---- RECORDED DATA

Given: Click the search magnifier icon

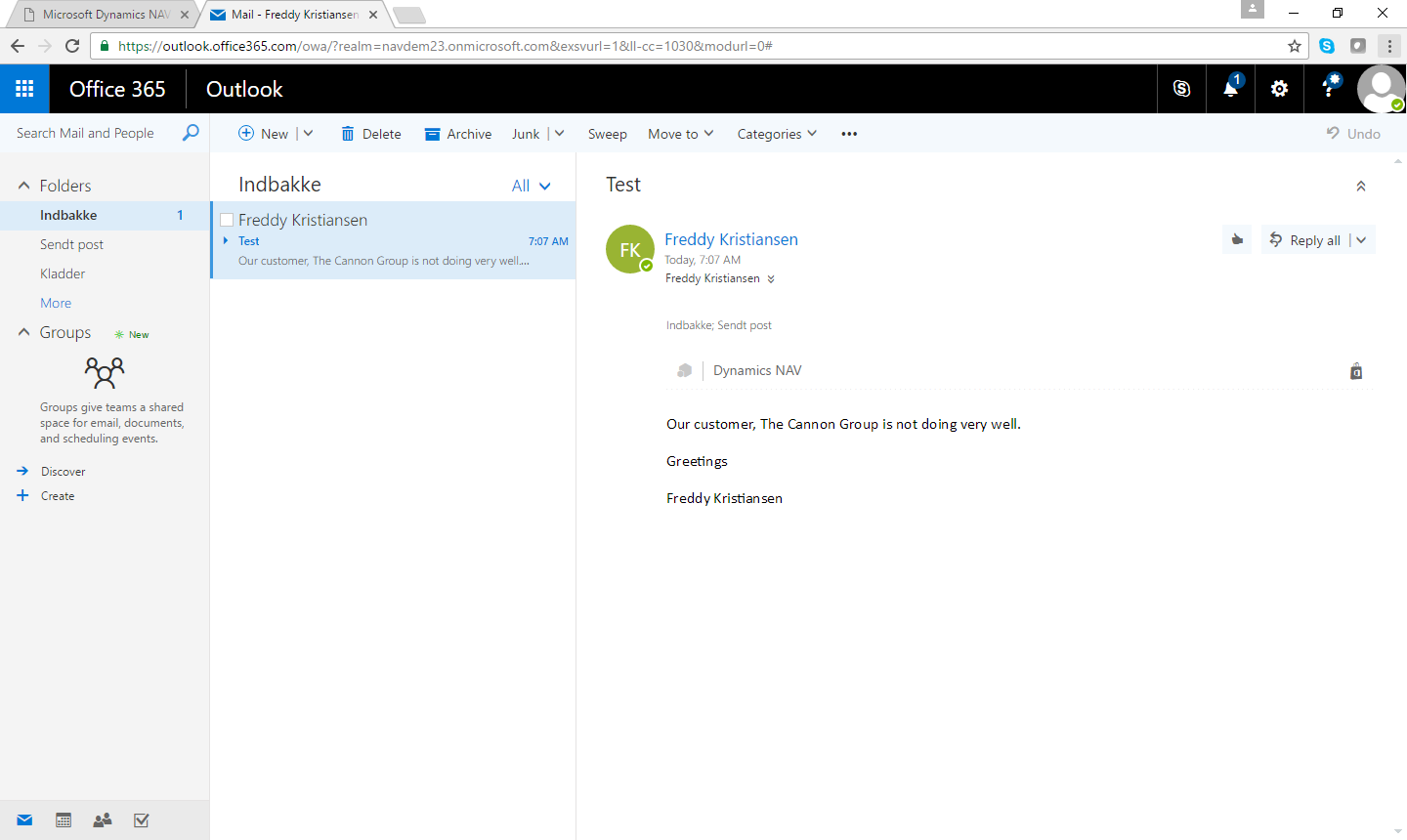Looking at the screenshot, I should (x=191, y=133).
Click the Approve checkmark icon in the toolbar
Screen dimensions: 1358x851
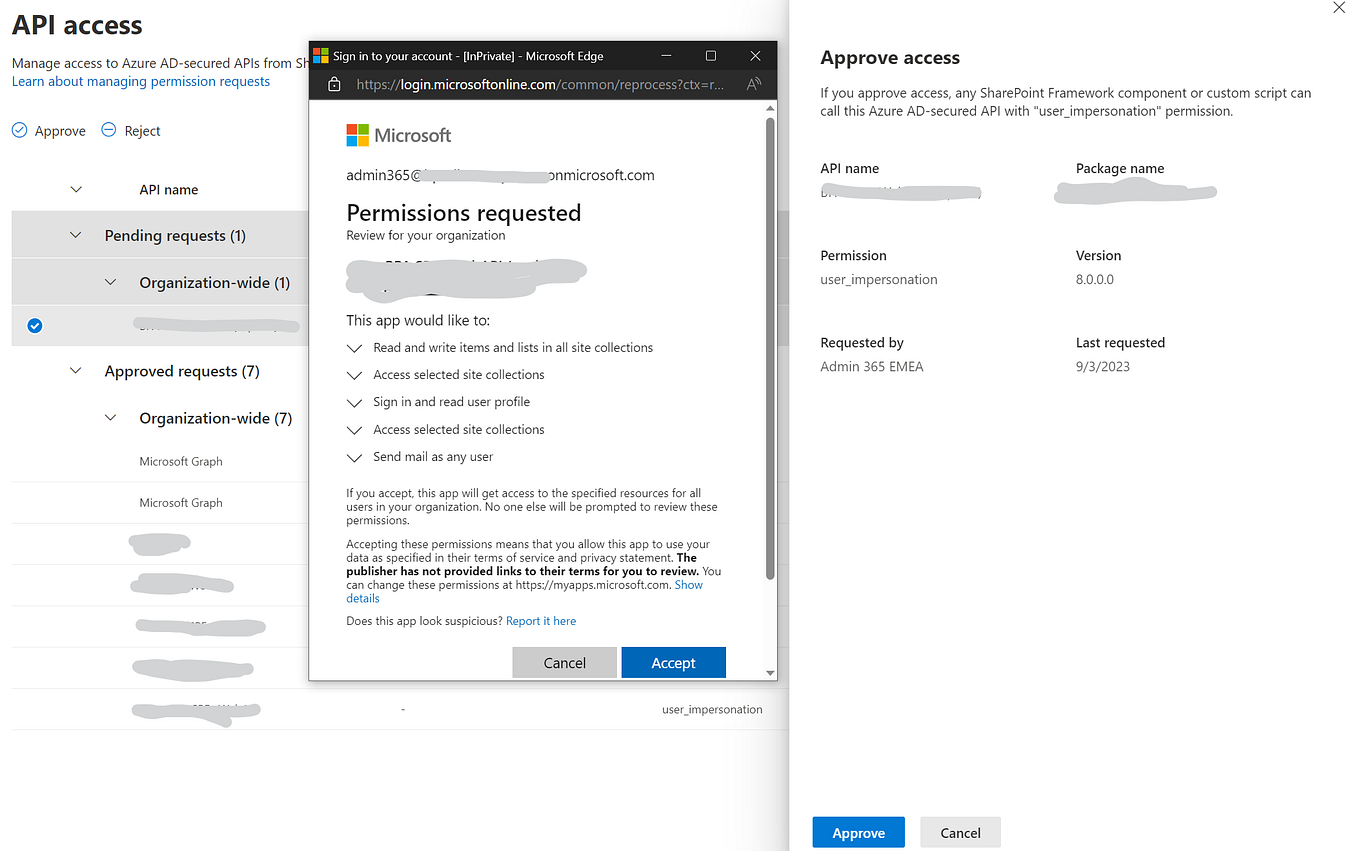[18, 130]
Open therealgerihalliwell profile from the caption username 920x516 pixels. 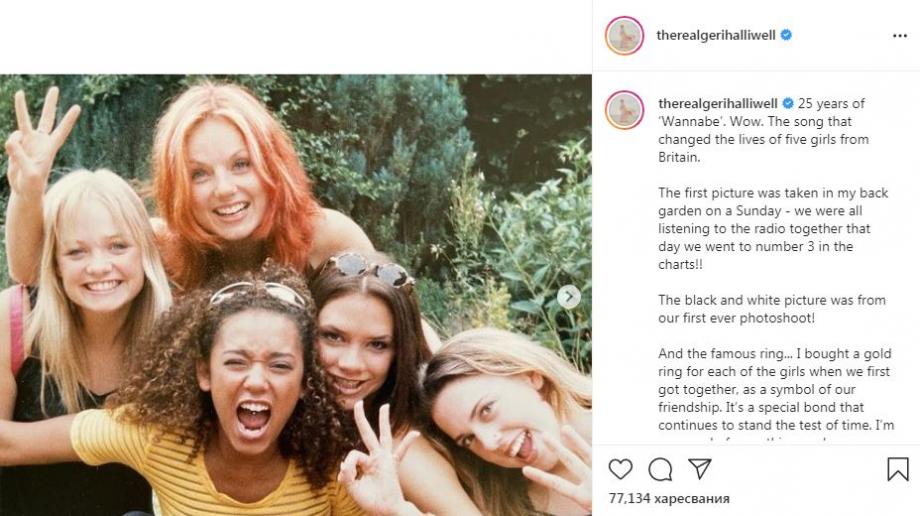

--------

AIM:
Count the lines of the material above that contain the string "Click", and give only that number.

EXERCISE RESPONSE:
2